Multimedia presentations are playing a major part in the change from one-off exhibition stands towards more flexible, long-term stands. Not only can they help to overcome language barriers, they may also remove some of the major construction problems which big exhibition projects entail.

One example is the work done by Sinclair Mason for Crosrol. As the UK’s leading exporter of cotton carding equipment, it has an unmissable date at the four-yearly International Textile Machine Association trade fair. Historically, its stand has been an actual cotton mill built on site, requiring lengthy pre-event construction time at significant additional cost.

For the 1995 event in Milan, Sinclair Mason designed a multimedia presentation for an 800 sq m stand which allowed visitors to follow the whole cotton carding process, including fault checking, production flows and maintenance schedules, via touch screens. “It got an incredible response and allowed Crosrol to get into China,” reports Sinclair.

It is unlikely that one design will ever serve all variations of a client’s exhibition activities (leaving aside shell schemes). What is becoming more commonplace is the use of modular systems for graphics and design elements which are just as reusable as the physical body of a stand. This does not mean image has to suffer – Hutt notes that the wooden beams and facings which make up one client’s stand are modular items that can be fitted together in a variety of sizes.

Alongside this, exhibition contractors are being asked to take on board materials or design elements which originate in other areas of their clients’ business.
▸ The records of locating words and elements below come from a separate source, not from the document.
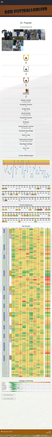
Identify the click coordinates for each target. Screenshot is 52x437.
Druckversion (4, 431)
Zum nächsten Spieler (8, 394)
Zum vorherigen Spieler (8, 398)
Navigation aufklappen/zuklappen (26, 1)
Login (50, 431)
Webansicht (48, 432)
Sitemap (10, 431)
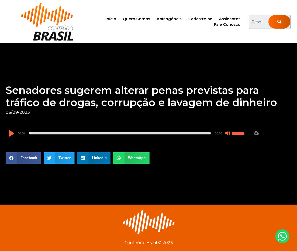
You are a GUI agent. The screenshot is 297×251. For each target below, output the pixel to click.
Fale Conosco (227, 24)
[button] (23, 158)
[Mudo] (227, 133)
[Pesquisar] (279, 22)
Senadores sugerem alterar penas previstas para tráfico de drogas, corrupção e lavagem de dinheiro (141, 96)
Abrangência (169, 18)
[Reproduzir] (11, 133)
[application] (127, 133)
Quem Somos (136, 18)
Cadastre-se (200, 18)
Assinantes (229, 18)
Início (111, 18)
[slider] (120, 133)
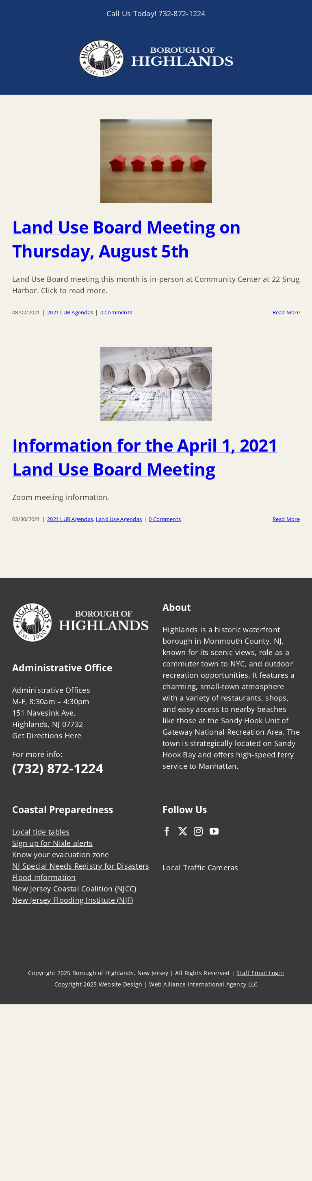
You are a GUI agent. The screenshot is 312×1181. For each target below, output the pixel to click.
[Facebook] (166, 831)
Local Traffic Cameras (200, 867)
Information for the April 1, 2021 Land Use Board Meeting (144, 456)
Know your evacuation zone (60, 854)
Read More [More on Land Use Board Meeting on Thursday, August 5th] (286, 312)
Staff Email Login (260, 973)
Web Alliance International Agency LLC (203, 984)
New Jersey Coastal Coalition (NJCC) (74, 888)
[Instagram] (198, 831)
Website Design (121, 984)
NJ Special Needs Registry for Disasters (81, 866)
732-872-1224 (181, 13)
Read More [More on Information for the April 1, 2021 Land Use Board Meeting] (286, 519)
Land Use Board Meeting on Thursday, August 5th (126, 238)
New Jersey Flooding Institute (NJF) (72, 900)
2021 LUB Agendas (70, 312)
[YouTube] (214, 831)
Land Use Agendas (119, 519)
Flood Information (44, 877)
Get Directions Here (46, 735)
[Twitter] (182, 831)
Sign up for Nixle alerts (52, 843)
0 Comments (116, 312)
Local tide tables (41, 832)
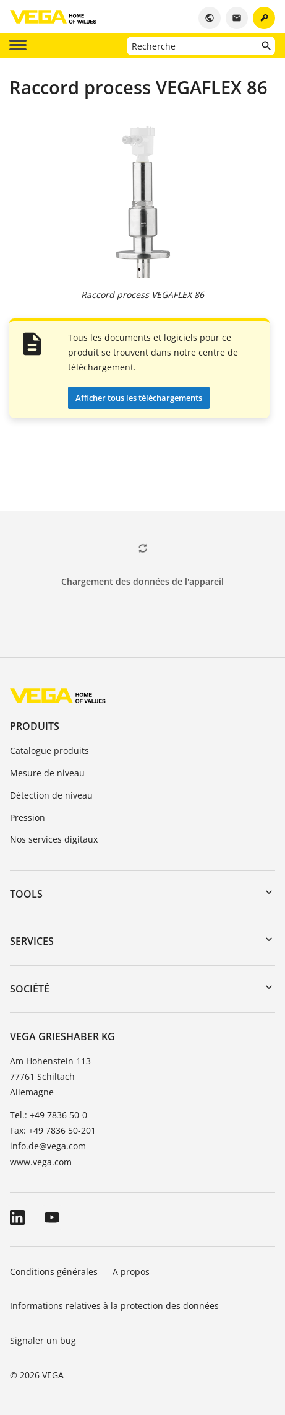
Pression (27, 817)
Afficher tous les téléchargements (138, 397)
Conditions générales (54, 1271)
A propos (132, 1271)
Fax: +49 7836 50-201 (53, 1130)
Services (32, 941)
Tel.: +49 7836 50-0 (48, 1115)
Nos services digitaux (54, 839)
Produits (34, 726)
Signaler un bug (43, 1340)
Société (29, 989)
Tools (26, 894)
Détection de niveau (51, 795)
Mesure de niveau (47, 773)
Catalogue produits (49, 750)
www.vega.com (41, 1162)
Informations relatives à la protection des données (114, 1306)
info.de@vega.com (48, 1146)
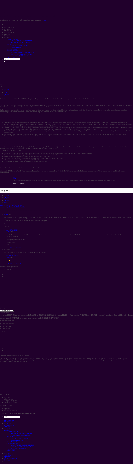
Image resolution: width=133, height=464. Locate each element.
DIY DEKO (7, 423)
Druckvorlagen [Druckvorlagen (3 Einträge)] (21, 315)
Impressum (7, 408)
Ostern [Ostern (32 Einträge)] (106, 315)
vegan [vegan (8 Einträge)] (29, 318)
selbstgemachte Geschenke (104, 358)
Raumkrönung (6, 328)
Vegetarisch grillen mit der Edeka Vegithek (12, 207)
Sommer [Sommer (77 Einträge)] (14, 317)
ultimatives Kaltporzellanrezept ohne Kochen (107, 360)
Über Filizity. (8, 397)
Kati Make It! (6, 325)
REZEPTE (7, 428)
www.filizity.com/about (19, 183)
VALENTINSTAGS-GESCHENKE (21, 433)
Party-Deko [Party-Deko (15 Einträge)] (113, 315)
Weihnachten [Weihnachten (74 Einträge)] (45, 317)
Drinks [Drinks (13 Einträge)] (15, 315)
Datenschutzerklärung (10, 410)
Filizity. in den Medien (10, 402)
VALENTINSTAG (12, 432)
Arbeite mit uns (8, 399)
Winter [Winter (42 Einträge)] (55, 317)
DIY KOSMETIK (9, 425)
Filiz (45, 20)
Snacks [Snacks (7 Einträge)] (8, 318)
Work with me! (8, 455)
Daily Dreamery (7, 326)
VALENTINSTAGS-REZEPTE (20, 435)
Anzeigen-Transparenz (10, 400)
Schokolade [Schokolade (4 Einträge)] (2, 318)
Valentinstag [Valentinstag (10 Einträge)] (23, 318)
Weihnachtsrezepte (72, 360)
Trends (6, 12)
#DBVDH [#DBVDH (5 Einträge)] (2, 315)
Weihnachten (118, 358)
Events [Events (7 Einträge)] (26, 315)
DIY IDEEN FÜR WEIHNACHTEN (22, 446)
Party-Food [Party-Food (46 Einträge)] (123, 314)
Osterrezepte (85, 360)
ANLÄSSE (7, 430)
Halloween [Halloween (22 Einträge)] (57, 315)
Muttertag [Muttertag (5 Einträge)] (100, 315)
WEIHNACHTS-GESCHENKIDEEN (22, 445)
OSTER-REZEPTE (17, 440)
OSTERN (10, 437)
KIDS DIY (7, 427)
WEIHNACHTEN (12, 443)
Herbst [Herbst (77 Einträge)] (65, 314)
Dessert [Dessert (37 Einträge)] (8, 315)
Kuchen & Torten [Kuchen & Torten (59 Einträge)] (88, 314)
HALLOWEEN (12, 442)
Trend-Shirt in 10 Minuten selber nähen (11, 205)
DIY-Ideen (9, 358)
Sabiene (6, 214)
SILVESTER (11, 450)
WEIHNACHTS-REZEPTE (19, 448)
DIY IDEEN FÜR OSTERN (19, 438)
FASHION (2, 12)
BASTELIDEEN (9, 420)
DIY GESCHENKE (9, 422)
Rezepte (17, 358)
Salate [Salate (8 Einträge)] (131, 315)
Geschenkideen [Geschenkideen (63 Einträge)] (45, 314)
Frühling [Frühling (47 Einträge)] (32, 314)
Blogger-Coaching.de (8, 323)
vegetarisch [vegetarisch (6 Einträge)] (34, 318)
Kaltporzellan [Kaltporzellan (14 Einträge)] (74, 315)
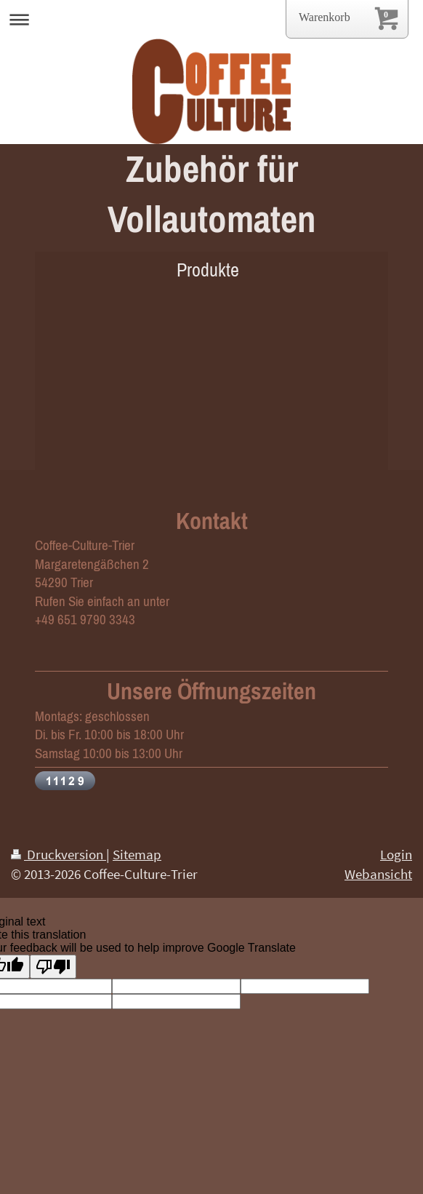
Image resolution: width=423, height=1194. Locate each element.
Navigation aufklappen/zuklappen (211, 19)
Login (396, 854)
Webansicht (378, 874)
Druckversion (58, 854)
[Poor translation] (53, 967)
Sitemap (137, 854)
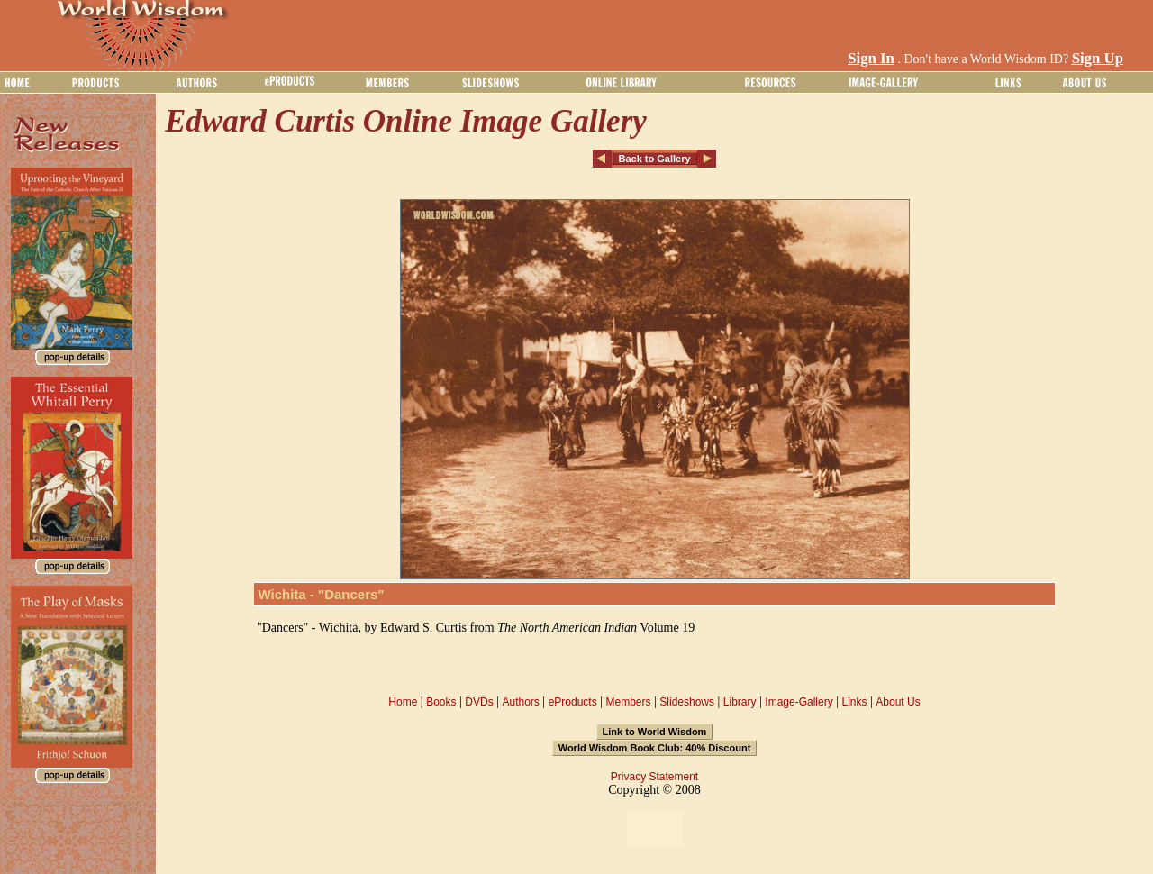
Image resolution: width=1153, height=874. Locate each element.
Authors (520, 702)
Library (740, 702)
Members (627, 702)
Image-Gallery (798, 702)
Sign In (871, 58)
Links (854, 702)
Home (402, 702)
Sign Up (1097, 58)
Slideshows (686, 702)
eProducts (573, 702)
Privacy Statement (654, 776)
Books (441, 702)
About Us (898, 702)
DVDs (479, 702)
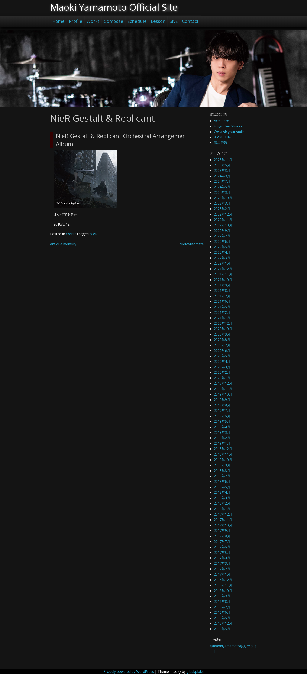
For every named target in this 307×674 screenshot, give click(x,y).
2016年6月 (222, 612)
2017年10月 (223, 525)
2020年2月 (222, 372)
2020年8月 (222, 339)
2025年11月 (223, 159)
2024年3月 (222, 192)
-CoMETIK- (222, 137)
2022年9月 (222, 230)
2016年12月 (223, 579)
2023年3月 (222, 203)
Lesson (158, 21)
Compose (113, 21)
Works (93, 21)
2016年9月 (222, 596)
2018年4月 (222, 492)
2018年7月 (222, 476)
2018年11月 (223, 454)
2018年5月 (222, 487)
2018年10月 (223, 459)
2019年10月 (223, 394)
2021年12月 (223, 268)
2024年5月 (222, 187)
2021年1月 (222, 317)
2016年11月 (223, 585)
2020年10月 (223, 328)
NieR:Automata (192, 244)
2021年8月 (222, 290)
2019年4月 (222, 427)
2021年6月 (222, 301)
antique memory (63, 244)
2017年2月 (222, 569)
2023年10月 (223, 197)
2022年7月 (222, 236)
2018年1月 (222, 508)
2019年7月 (222, 410)
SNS (174, 21)
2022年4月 (222, 252)
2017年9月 (222, 530)
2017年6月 (222, 547)
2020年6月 (222, 350)
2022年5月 (222, 246)
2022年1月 (222, 263)
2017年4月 (222, 557)
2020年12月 (223, 323)
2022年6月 (222, 241)
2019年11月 (223, 388)
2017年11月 (223, 519)
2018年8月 (222, 470)
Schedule (137, 21)
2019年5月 (222, 421)
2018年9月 (222, 465)
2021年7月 (222, 296)
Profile (75, 21)
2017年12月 (223, 514)
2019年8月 (222, 405)
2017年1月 (222, 574)
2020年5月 (222, 356)
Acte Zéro (221, 121)
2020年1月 (222, 378)
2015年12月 (223, 623)
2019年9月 (222, 399)
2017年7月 (222, 541)
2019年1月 (222, 443)
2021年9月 (222, 285)
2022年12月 (223, 214)
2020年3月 (222, 367)
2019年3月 (222, 432)
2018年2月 (222, 503)
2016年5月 (222, 618)
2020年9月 (222, 334)
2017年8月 (222, 536)
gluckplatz (195, 671)
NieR (93, 233)
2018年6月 (222, 481)
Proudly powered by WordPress (128, 671)
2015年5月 (222, 628)
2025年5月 (222, 165)
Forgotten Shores (228, 126)
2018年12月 (223, 448)
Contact (190, 21)
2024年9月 (222, 176)
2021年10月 (223, 279)
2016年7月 (222, 607)
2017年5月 (222, 552)
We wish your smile (229, 131)
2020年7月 (222, 345)
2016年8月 (222, 601)
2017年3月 (222, 563)
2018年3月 (222, 498)
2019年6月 (222, 416)
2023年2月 (222, 208)
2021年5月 (222, 307)
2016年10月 (223, 590)
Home (58, 21)
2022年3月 (222, 258)
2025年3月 (222, 170)
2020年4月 (222, 361)
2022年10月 (223, 225)
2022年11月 (223, 219)
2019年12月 (223, 383)
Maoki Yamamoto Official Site (114, 7)
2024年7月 (222, 181)
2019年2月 (222, 437)
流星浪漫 (220, 142)
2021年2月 (222, 312)
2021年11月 (223, 274)
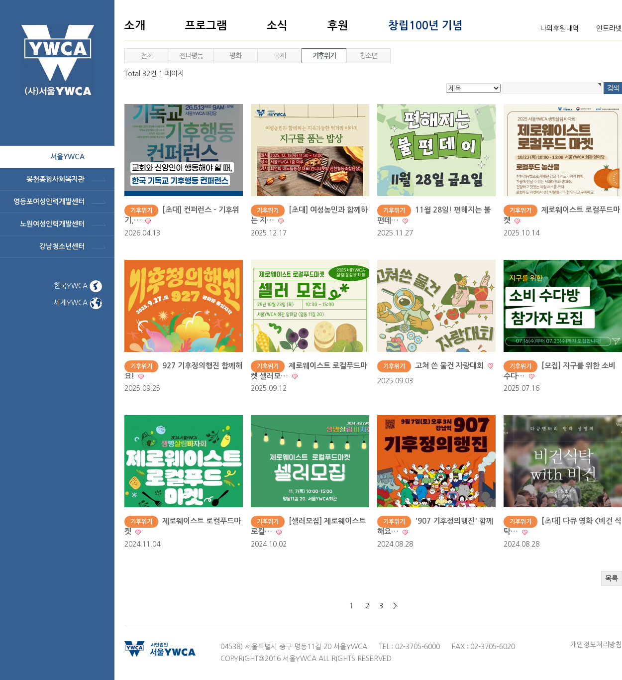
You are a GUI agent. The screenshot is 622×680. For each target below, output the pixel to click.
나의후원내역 (559, 28)
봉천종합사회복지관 (55, 179)
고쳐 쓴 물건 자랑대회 (450, 365)
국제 (279, 55)
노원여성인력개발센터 (52, 224)
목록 (611, 578)
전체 (146, 55)
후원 (337, 25)
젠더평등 (191, 55)
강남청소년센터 (62, 246)
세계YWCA (78, 302)
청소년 (368, 55)
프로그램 (206, 25)
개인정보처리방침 (596, 644)
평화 (235, 55)
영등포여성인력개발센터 (49, 201)
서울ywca (67, 156)
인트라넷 (609, 28)
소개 (134, 25)
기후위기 (323, 55)
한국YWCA (78, 285)
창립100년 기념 (425, 25)
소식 (277, 25)
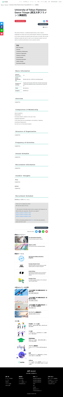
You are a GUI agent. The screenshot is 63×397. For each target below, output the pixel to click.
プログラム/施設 (43, 1)
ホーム (20, 1)
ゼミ (35, 1)
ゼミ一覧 (7, 380)
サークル (31, 1)
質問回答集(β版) (54, 1)
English (60, 1)
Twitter (34, 383)
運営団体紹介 (21, 378)
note (33, 385)
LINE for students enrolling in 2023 (23, 212)
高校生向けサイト (36, 388)
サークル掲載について (23, 381)
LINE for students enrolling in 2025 (23, 216)
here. (32, 220)
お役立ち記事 (7, 385)
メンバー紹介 (21, 380)
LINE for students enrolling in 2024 (23, 214)
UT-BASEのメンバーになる (53, 380)
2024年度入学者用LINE (37, 380)
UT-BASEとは (26, 1)
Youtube (34, 387)
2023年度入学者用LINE (37, 378)
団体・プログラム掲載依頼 (52, 378)
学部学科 (7, 381)
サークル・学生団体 (8, 378)
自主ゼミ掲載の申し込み (52, 381)
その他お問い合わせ (51, 383)
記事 (49, 1)
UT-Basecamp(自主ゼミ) (37, 390)
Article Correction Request (41, 227)
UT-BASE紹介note (22, 383)
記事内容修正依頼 (43, 24)
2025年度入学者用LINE (37, 381)
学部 (38, 1)
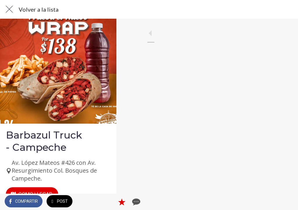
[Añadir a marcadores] (272, 202)
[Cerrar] (9, 9)
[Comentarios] (286, 202)
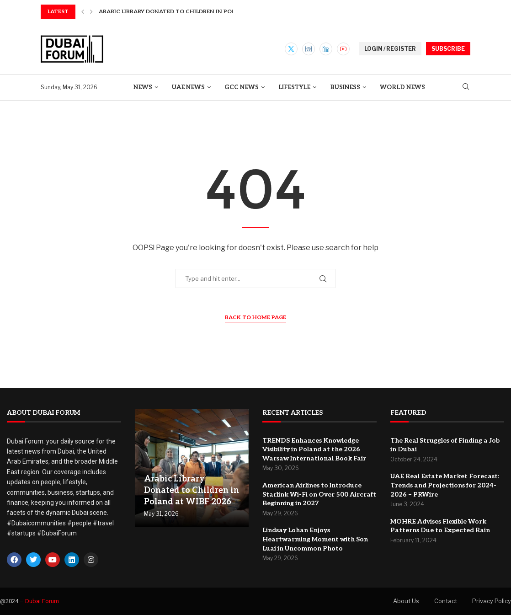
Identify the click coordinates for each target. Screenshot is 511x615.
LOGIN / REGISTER (390, 48)
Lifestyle (294, 87)
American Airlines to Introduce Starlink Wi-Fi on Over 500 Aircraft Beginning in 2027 (319, 494)
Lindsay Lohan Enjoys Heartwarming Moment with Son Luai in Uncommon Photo (315, 539)
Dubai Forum (42, 601)
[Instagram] (308, 49)
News (142, 87)
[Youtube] (343, 49)
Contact (445, 600)
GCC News (241, 87)
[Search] (465, 87)
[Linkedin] (325, 49)
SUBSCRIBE (448, 48)
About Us (406, 600)
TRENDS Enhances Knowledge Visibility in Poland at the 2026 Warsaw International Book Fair (314, 449)
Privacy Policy (491, 600)
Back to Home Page (255, 317)
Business (345, 87)
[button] (82, 12)
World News (402, 87)
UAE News (188, 87)
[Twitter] (291, 49)
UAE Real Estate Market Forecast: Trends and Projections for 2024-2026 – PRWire (444, 485)
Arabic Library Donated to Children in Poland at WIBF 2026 (191, 490)
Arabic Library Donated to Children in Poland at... (179, 11)
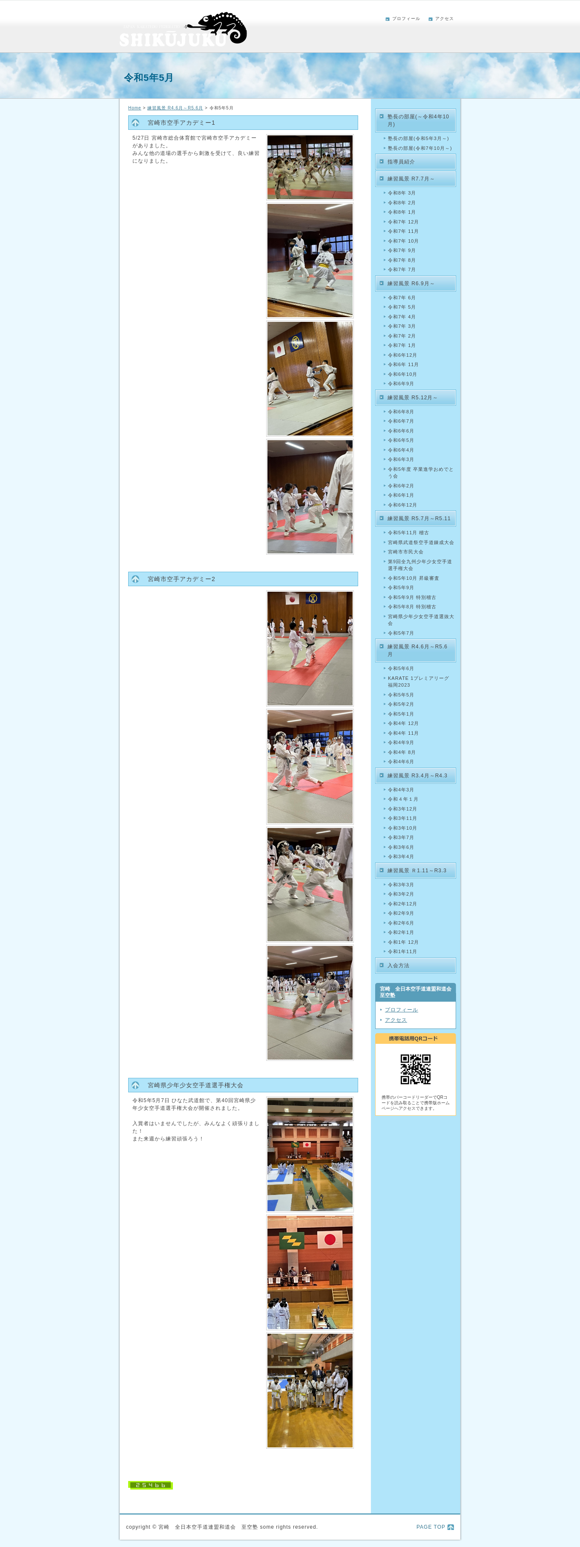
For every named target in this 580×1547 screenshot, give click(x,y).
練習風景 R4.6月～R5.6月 (175, 108)
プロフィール (406, 18)
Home (134, 108)
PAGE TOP (430, 1527)
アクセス (444, 18)
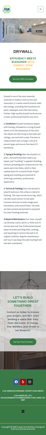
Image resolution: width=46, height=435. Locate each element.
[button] (23, 412)
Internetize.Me (28, 429)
Equally, they may have to look at supporting those same activities with their output – multimedia is a prime example, since the visual content can be recut and retitled for a range of alternative channels.

Perhaps most importantly, exhibitions are being supported by marketing programmes to extract the best return on investment. “It is common sense – who do you want to get, how do you get them and how do you follow them up. If you build measurement in at the end, did they buy – that is important, because floor space is expensive and exhibitions are costly,” says Sinclair.

If that implies that exhibition designers are being acknowledged as marketing services partners, this might be to overstate the case. Hutt says:”It is still competitive, there are no retainers,” but he does admit that clients are moving away from ad-hoc projects towards longer-term involvement with suppliers. If the outcome is that exhibition budgets become more accountable, few would argue that such a move is long overdue.